Reflexa is by nature an abstract grower with a freestyle random look. Reflexa can be kept for a very long time with a small degree of regular maintenance.
- Remove Blooms: They are messy and in interior situations, the blooms are unproductive. They only serve to rob the plant of resources.
- Pruning: This is so commonly overlooked. It is very typical to see an intrusive overgrown Reflexa that has overtaken its space and then some. This plant takes well to pruning it will frequently sprout multiple new heads where it is cut back. It recovers well from pruning and begins to produce new growth quite quickly. Have no fear, prune away, pruning will keep your plant full long term.
- Remove Dead Foliage: From this very productive interior plant, they have a great tendency to lose leaves. These leaves should be removed right from the plant stem if they are brown, yellow, or just plain unsightly.

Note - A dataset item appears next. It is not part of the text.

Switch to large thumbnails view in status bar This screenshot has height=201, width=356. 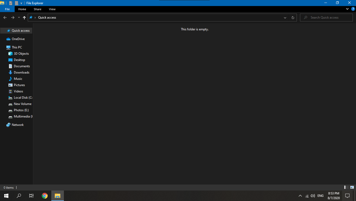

- Cut Away Dead Stems: On occasion, a stem will die off, for best health, this stem should be completely cut away, necrotic sections leave a doorway for a disease to enter plants.
- Rotate: Do this regularly to keep it's growth habits balanced.
Regularly inspections and adhering to these general maintenance tips will keep your Reflexa healthy and happy for years to come.
This content is accurate and true to the best of the author’s knowledge and is not meant to substitute for formal and individualized advice from a qualified professional.
Questions & Answers
I recently found what appeared to be water droplets on the undersides of some leaves of my Reflexa plant. When I touched them, they were sticky. Should I be concerned?
In the past, I have seen similar issues caused by residue from a cluster of Reflexa blooms. If the plant has recently bloomed, I would guess this is the cause. Also, heavy transpiration (plant perspiration) can sometimes create something similar. Neither of these issues is of concern.
Do keep an eye out for white cottony looking clusters, this may indicate a Mealybug infestation. Mealybug excrement, called honeydew, is shiny and sticky. This would be a concerning problem that would require treatment.Helpful 2
I plan to plant a Dracaena Reflexa plant outside in direct sun, should I use groundwater? I was told that it can get fungus on the leaves if they are too wet?
My area of expertise with this plant is in interior settings. Since I live in a high altitude desert with a very short and intense growing season, I would never be able to successfully plant a Reflexa outside. It would probably be best to pose this question to an individual familiar with outdoor landscaping in tropical climates.Helpful 4
Will Dracaena Reflexa grow outside in pot near a front door with lots of sunlight?
If you live in a tropical climate, Dracaena Reflexa can live outside. Otherwise, it should be kept indoors.Helpful 1
I have red spots on my Reflexa leaves. Do you know why? What should I do?
The red spots on Reflexa are likely caused by a mineral build up in the soil. Some possible resolutions are adding new soil, and watering with filtered water if you live in an area with high mineral content in the water.Helpful 1
Would music help Dracaena Reflexa grow?
There is a school of thought in the world that supports beneficial effects from delivering good intent to living creatures in the form of talking, thoughts, touch, etc. I agree that these methods of positive energy transfer strengthen vitality, and I believe that music, depending on the intent behind it, would fall under the umbrella of energy transfer, or “Biocommunication”. In short, I believe music could help depending on the intention behind the delivery of the music.